[Interface element records]
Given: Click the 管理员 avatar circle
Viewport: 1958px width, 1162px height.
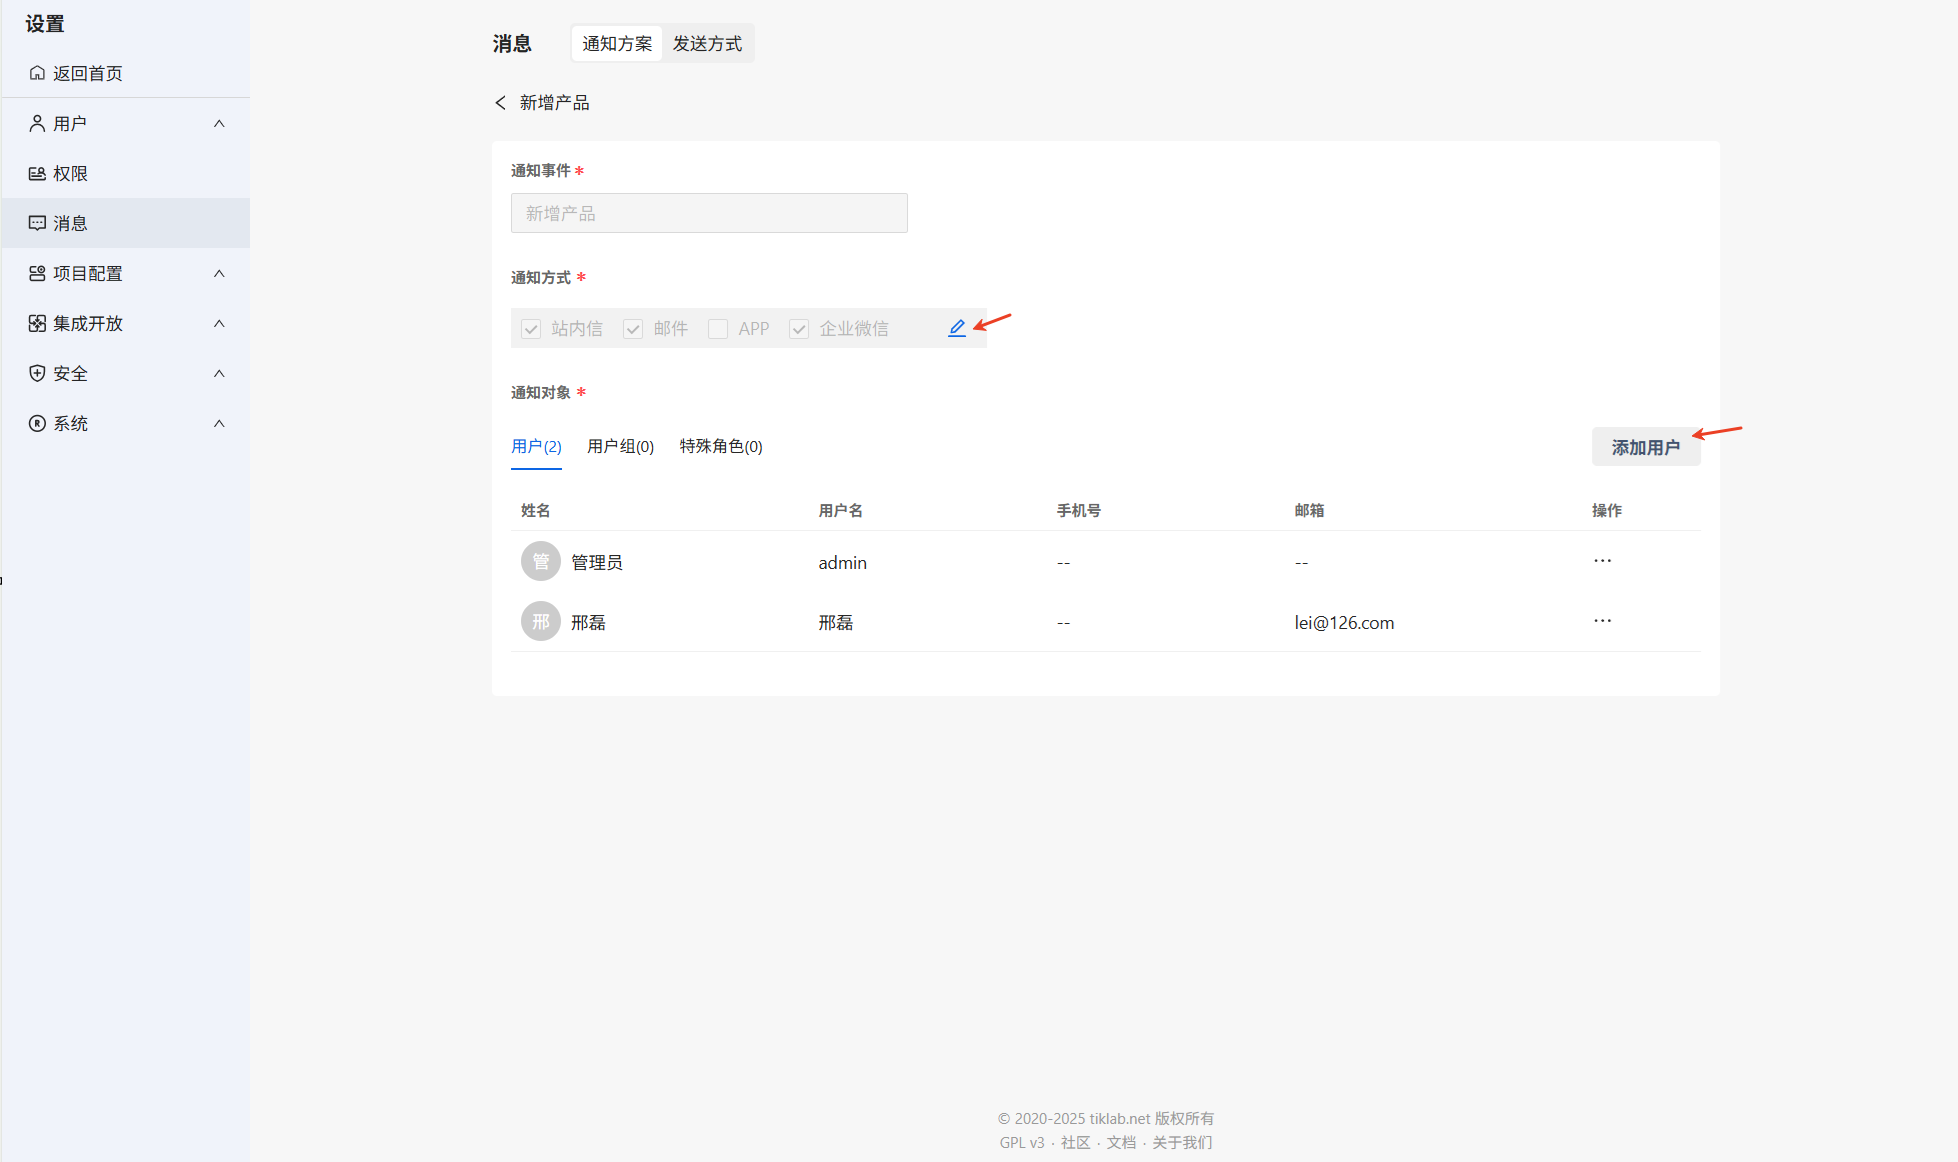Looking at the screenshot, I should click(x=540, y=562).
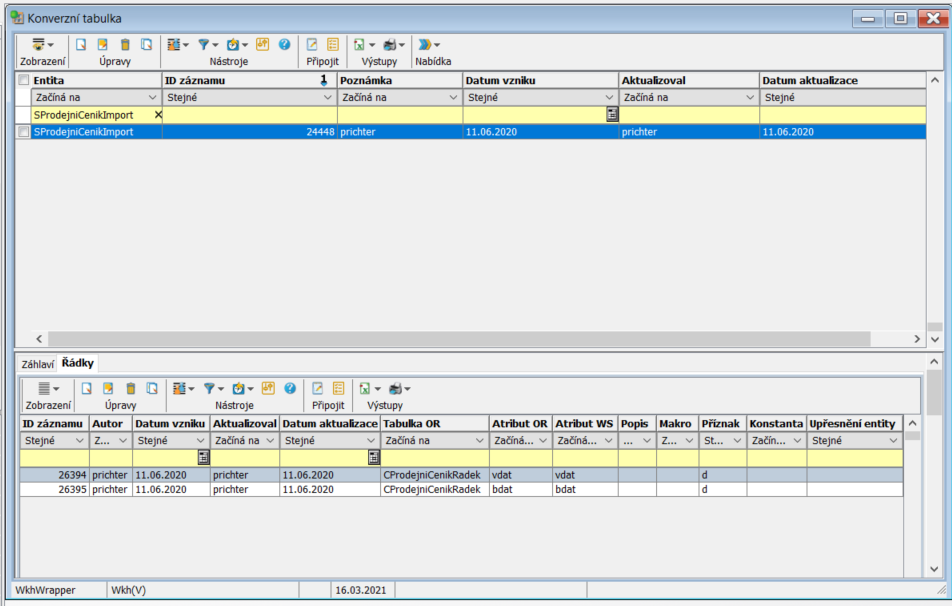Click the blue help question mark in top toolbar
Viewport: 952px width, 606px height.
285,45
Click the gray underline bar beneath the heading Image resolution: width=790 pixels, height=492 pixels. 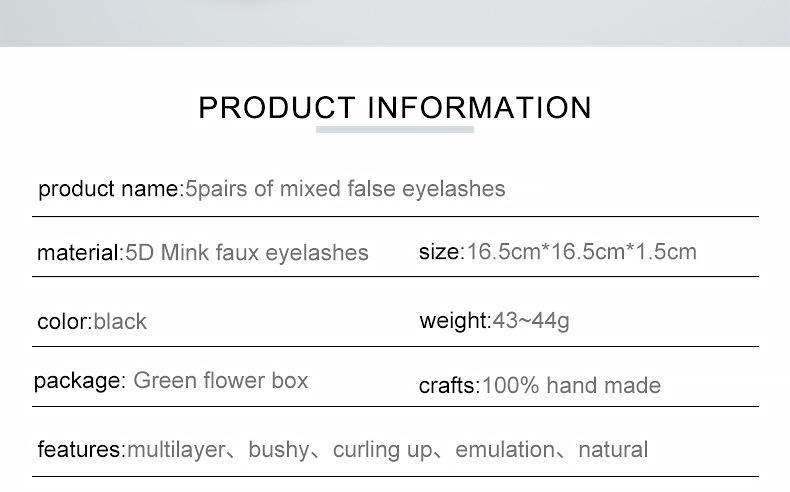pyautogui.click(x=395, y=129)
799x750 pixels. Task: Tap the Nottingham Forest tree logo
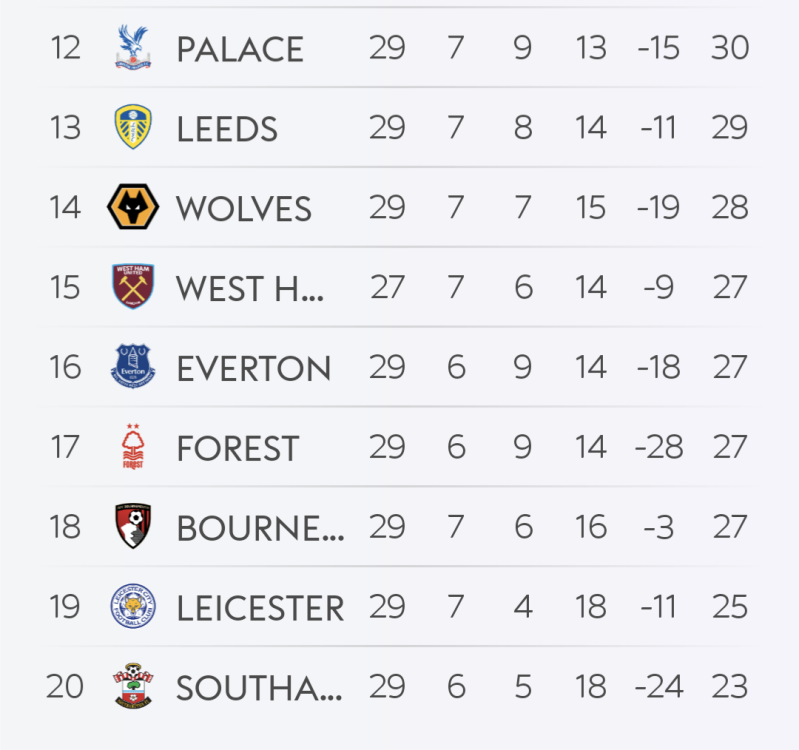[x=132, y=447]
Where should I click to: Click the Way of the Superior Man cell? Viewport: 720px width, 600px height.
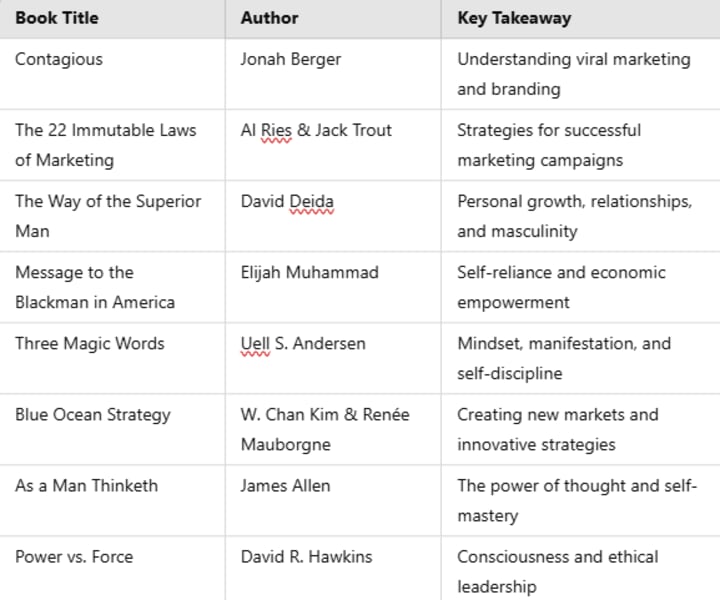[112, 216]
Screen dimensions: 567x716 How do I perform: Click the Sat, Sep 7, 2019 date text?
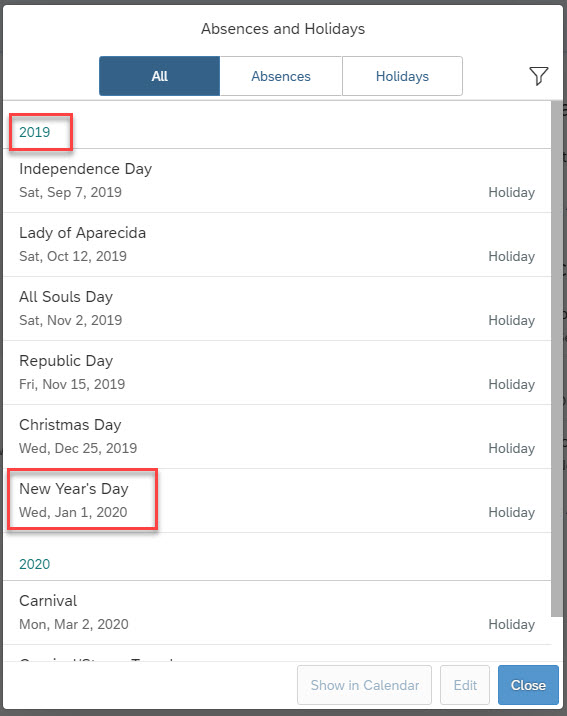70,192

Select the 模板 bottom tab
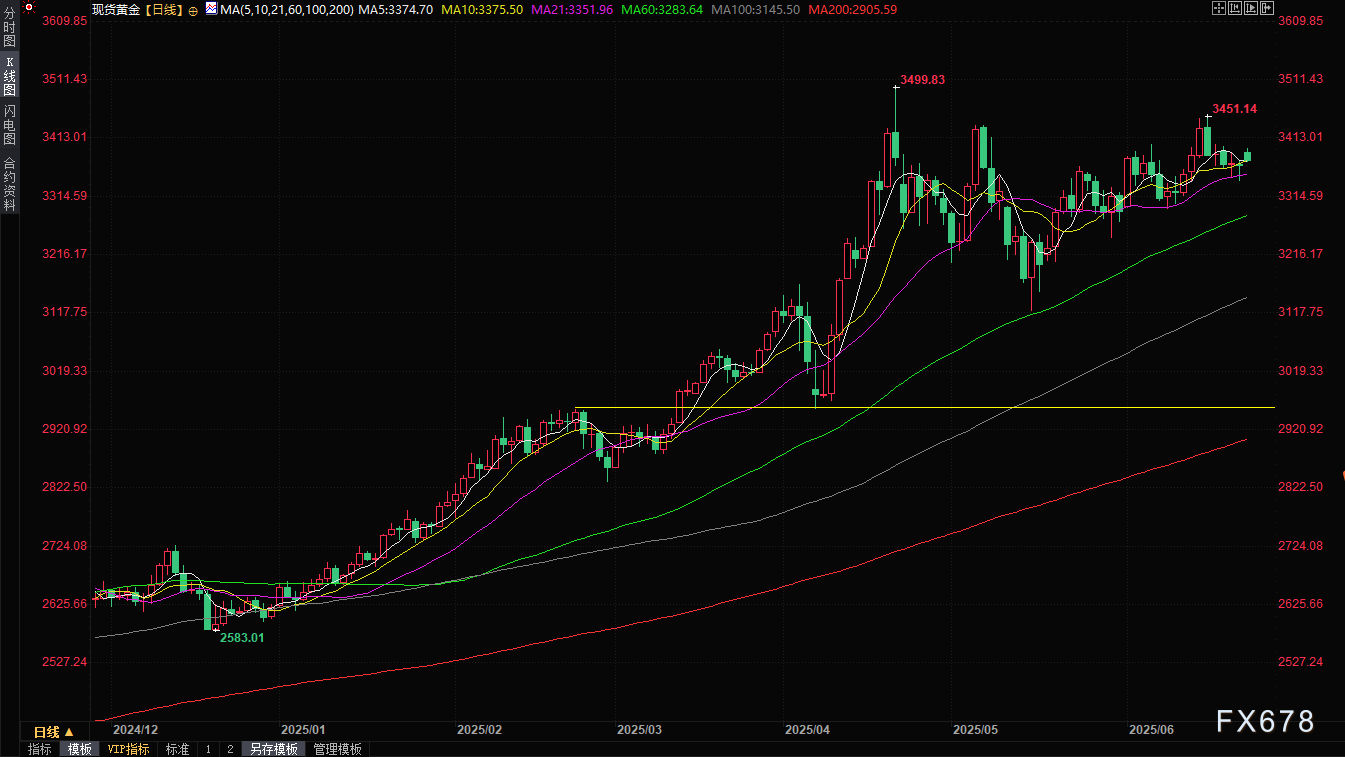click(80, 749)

## Goal
Repeat the records word for word, everything from the line containing "Where should I" down to the end of the records. Leave the pictures out.

## Response for this exercise
Where should I click to: Click the Way of the Superior Man cell? Viewport: 720px width, 600px height.
[112, 216]
Screen dimensions: 567x716 How do I perform: Click the Sat, Sep 7, 2019 date text?
70,192

Select the 模板 bottom tab
click(80, 749)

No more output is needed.